Given request |
Print the lines below exactly as they appear, starting with the line that contains "coordinates (216, 698)." and ending with the line that contains "Describe the element at coordinates (57, 759)", including both of those lines.

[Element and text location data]
»»
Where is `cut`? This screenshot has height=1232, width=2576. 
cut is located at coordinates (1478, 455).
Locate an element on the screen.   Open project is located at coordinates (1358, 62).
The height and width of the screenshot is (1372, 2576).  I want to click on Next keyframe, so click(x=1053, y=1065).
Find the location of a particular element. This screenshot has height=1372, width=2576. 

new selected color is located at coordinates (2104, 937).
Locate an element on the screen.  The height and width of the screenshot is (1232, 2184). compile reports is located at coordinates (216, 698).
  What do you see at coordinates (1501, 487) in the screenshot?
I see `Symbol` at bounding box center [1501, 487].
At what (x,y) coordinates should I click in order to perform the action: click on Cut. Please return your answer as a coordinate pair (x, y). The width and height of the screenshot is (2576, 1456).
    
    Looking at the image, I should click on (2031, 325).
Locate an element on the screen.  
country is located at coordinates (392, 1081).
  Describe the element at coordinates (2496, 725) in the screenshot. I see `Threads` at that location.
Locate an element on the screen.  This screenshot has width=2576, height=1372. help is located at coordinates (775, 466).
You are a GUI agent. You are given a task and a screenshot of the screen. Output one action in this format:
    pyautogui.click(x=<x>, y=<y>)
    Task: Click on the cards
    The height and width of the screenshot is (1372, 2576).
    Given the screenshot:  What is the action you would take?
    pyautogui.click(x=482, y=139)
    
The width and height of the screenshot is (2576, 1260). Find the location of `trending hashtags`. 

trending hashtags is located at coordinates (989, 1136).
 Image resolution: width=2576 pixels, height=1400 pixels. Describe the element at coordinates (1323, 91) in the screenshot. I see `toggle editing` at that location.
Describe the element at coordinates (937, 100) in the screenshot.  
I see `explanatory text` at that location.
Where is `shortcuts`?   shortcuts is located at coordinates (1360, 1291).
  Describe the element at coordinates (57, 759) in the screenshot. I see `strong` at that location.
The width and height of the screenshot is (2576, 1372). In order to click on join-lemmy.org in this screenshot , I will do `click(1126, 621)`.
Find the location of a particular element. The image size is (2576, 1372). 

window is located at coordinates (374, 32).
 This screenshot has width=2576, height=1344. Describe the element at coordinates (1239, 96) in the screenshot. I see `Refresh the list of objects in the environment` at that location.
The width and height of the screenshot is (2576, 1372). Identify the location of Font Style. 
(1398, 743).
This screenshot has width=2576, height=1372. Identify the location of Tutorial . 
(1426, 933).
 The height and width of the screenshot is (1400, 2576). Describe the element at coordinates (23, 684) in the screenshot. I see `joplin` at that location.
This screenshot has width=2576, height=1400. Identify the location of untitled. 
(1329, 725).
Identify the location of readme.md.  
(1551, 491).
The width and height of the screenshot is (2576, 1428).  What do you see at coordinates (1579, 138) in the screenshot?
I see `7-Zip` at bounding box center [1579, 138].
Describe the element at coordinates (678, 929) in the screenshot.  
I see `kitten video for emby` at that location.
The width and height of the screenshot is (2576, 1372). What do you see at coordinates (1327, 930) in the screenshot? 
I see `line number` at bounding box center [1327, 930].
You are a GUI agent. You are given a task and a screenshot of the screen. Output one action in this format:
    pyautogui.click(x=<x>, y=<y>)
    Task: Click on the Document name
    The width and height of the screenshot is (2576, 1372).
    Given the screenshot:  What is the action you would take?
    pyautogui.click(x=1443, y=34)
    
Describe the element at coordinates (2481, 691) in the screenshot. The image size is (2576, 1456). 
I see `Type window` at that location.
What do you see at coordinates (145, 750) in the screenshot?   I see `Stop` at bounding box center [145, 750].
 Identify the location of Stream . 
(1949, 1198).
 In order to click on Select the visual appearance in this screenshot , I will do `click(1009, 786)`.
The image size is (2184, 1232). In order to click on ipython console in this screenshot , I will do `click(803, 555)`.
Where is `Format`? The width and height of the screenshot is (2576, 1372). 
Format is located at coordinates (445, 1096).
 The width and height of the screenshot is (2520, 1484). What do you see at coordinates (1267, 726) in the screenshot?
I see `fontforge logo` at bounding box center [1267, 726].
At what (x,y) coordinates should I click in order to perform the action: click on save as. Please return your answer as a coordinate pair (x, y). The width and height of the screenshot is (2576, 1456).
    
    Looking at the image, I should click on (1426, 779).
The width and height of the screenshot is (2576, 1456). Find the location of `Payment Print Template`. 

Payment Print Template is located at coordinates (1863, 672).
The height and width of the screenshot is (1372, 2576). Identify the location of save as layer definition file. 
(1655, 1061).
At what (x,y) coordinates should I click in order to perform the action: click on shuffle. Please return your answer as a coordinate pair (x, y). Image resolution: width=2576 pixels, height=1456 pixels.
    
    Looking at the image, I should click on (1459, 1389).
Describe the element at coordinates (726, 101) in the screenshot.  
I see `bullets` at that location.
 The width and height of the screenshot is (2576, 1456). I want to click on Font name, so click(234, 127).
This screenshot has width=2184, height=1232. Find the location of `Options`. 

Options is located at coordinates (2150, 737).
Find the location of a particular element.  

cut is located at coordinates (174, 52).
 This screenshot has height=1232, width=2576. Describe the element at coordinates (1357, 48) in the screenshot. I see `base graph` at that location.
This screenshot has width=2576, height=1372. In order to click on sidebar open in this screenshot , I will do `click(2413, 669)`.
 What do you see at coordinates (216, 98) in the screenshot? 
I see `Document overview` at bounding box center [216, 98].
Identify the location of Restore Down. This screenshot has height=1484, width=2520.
««
Task response |
Locate an element on the screen.  The height and width of the screenshot is (1232, 2184). compile reports is located at coordinates (216, 698).
  What do you see at coordinates (1501, 487) in the screenshot?
I see `Symbol` at bounding box center [1501, 487].
At what (x,y) coordinates should I click in order to perform the action: click on Cut. Please return your answer as a coordinate pair (x, y). The width and height of the screenshot is (2576, 1456).
    
    Looking at the image, I should click on (2031, 325).
Locate an element on the screen.  
country is located at coordinates (392, 1081).
  Describe the element at coordinates (2496, 725) in the screenshot. I see `Threads` at that location.
Locate an element on the screen.  This screenshot has width=2576, height=1372. help is located at coordinates (775, 466).
You are a GUI agent. You are given a task and a screenshot of the screen. Output one action in this format:
    pyautogui.click(x=<x>, y=<y>)
    Task: Click on the cards
    The height and width of the screenshot is (1372, 2576).
    Given the screenshot:  What is the action you would take?
    pyautogui.click(x=482, y=139)
    
The width and height of the screenshot is (2576, 1260). Find the location of `trending hashtags`. 

trending hashtags is located at coordinates (989, 1136).
 Image resolution: width=2576 pixels, height=1400 pixels. Describe the element at coordinates (1323, 91) in the screenshot. I see `toggle editing` at that location.
Describe the element at coordinates (937, 100) in the screenshot.  
I see `explanatory text` at that location.
Where is `shortcuts`?   shortcuts is located at coordinates (1360, 1291).
  Describe the element at coordinates (57, 759) in the screenshot. I see `strong` at that location.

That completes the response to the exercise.